## TASK REQUIREMENTS
Give back exactly the lines from the one that includes "Open new tab button in browser" to the last line below, both included, and no further lines.

## EXTRACTED RECORDS
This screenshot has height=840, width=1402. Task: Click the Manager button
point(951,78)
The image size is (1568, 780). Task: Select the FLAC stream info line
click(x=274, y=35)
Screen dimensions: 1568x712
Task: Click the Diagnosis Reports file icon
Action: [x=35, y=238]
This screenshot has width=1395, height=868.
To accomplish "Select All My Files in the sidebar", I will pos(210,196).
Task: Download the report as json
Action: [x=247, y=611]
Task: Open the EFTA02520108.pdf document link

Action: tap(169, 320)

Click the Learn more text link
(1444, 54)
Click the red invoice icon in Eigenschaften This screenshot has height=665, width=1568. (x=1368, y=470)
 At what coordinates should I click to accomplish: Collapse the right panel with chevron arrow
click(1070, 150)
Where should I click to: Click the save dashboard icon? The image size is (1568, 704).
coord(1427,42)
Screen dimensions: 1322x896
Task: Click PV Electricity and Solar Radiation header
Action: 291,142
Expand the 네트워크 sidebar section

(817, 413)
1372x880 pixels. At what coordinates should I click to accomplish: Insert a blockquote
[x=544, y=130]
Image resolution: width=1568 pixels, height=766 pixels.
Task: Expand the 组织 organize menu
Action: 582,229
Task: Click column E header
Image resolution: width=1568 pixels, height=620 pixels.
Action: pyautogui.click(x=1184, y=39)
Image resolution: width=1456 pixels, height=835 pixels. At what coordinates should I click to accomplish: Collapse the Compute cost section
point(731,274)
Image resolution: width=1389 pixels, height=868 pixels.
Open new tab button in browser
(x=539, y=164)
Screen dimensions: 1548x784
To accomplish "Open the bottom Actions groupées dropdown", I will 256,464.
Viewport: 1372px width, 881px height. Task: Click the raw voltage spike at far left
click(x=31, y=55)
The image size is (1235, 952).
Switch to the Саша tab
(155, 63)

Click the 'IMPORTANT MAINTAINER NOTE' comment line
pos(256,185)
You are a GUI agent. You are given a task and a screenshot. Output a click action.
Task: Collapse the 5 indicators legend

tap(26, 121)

## PROBLEM SOLUTION
Open new tab button in browser
(x=539, y=164)
Screen dimensions: 1548x784
To accomplish "Open the bottom Actions groupées dropdown", I will 256,464.
Viewport: 1372px width, 881px height. Task: Click the raw voltage spike at far left
click(x=31, y=55)
The image size is (1235, 952).
Switch to the Саша tab
(155, 63)

Click the 'IMPORTANT MAINTAINER NOTE' comment line
pos(256,185)
You are a GUI agent. You are given a task and a screenshot. Output a click action.
Task: Collapse the 5 indicators legend

tap(26, 121)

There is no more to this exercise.